Ted Rheingold from Dogster provided his account of Dogster's loyalty issues. To quickly summarize:
- They were spending a tonne of money on Google Adwords
- The drove a tonne of traffic, and they were pumped.
- When they later looked at the loyalty numbers (the number of newly registered users that were returning) they were disturbed to find that most weren't returning.
- They did an audit of their Google Adwords keywords, and they noticed that the highest converting keywords were informational NOT social in nature. (no real surprise, people were searching for "boston terrier breed information" not "dog friends").
- Dogster redesigned their site to accommodate the information searcher. They de-emphasized their social networking component, and emphasized breed and animal ailment information.
- The result: they stopped spending money on Google Adwords and were driving traffic because the site was SEO-friendly (relevant-information-dense).
- Niche Social Networks: That is, unlike Facebook and Myspace which address a non-specific target audience, Dogster is a social network for dogs (and their humans), and Livemocha is a social network for language learning.
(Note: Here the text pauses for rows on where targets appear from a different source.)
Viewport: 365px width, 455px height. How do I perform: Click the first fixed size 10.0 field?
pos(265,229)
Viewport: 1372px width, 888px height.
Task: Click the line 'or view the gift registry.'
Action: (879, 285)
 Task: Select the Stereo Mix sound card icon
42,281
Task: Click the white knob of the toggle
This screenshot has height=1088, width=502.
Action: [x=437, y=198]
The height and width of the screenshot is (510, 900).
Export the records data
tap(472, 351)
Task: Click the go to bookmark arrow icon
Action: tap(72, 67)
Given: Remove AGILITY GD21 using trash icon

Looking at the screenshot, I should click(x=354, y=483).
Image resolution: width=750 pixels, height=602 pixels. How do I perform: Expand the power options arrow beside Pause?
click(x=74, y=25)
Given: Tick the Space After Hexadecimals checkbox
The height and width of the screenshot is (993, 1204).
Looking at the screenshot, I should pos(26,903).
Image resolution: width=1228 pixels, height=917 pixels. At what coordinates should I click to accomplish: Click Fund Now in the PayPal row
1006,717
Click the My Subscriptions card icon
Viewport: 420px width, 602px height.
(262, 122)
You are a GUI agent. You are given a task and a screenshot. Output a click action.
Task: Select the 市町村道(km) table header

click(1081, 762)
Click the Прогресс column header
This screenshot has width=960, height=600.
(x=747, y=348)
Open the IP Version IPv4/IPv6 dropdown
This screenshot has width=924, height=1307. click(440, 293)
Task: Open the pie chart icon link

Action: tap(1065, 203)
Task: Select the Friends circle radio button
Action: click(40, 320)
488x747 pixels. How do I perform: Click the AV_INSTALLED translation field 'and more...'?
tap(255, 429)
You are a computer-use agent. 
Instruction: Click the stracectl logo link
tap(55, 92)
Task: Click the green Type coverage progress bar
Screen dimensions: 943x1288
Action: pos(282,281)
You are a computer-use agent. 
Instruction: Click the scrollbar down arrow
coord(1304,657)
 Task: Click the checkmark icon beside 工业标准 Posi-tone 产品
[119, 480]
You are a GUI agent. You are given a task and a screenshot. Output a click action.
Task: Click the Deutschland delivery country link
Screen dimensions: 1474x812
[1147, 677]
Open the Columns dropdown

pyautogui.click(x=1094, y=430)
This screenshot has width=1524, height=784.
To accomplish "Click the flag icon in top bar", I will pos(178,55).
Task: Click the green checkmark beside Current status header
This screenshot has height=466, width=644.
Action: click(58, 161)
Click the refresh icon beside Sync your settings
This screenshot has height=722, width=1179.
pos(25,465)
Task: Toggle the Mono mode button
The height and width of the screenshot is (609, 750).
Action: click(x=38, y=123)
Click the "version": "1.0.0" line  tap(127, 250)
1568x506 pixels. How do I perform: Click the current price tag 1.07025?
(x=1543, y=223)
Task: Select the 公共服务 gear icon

- Social Graph Comprised of Common Interests, not "Real World" Relationships: To put another way, just because I'm learning French, doesn't mean my friends are AND just because I have a boston terrier, doesn't mean my friends do.
At Livemocha, we dodged this bullet because we built the social network as a feature to support our underlying value proposition. We looked at our goal (to help people to become communicative in a new language) in terms of a "language acquisition curve" that started with self-study (not particularly social) lessons, but gradually worked the user into the community as it benefits them.